ふたりのあいだに、ふわりと静けさが降りる。
*
雪は、まだ降り続いていた。
けれど、風は少しだけやわらぎ、世界がほんの少し、あたたかくなったような気がして。ふたりのあいだに、ほっとした沈黙が流れる。
遠くで車のクラクションがひとつだけ鳴ったとき、なつきが、ぽつりと呟いた。
「……書き終わったら、ちゅうしてもええんか」
ほまれの脳内で、何かが派手にショートした。
(…………はぁ!?)
目を見開いたまま、思考がフリーズする。やっと動き出した次の瞬間、全身がかあっと熱を持った。
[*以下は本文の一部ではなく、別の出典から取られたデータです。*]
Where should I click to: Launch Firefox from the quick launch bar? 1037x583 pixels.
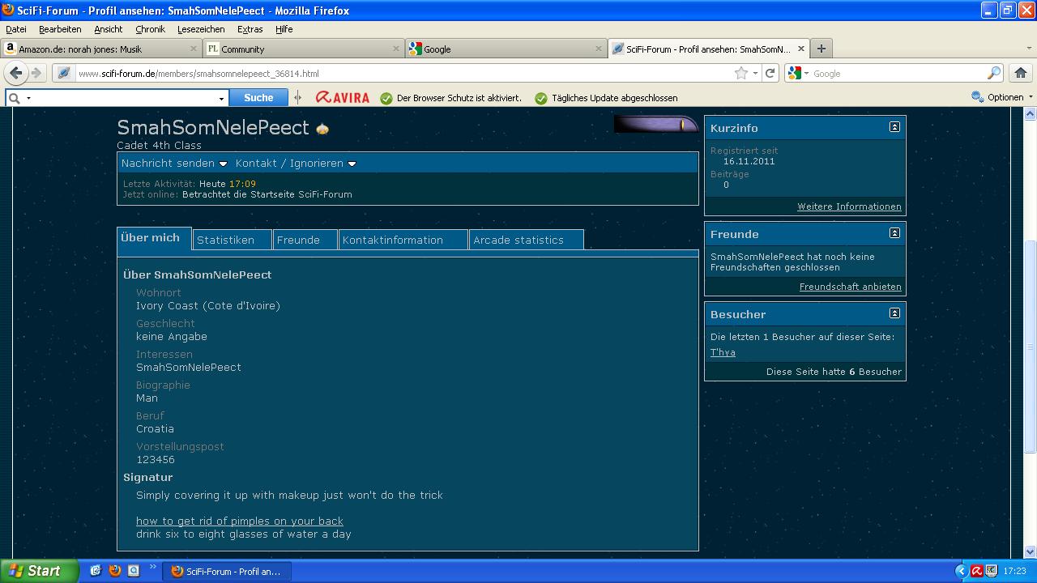click(114, 571)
「っ、!お、おれがチューしたいって言っとったんも……聞こえとったんか……っ!」
顔が、爆発音付きで真っ赤になる。湯気が出そうなほどに。でもなつきは、何がそんなに可笑しいのかよくわかってない顔で、首をかしげている。そして、あいかわらずのんびりとした口調で、
「うん。嬉しかったから、よく覚えとる。」
さらりと爆弾を追加してきた。
その一言で、ほまれの心臓は追い打ちをくらった。
(天然タラシっ…!!)
けれど不思議と、腹は立たない。
むしろ、どうしようもなく、愛しいと思ってしまった。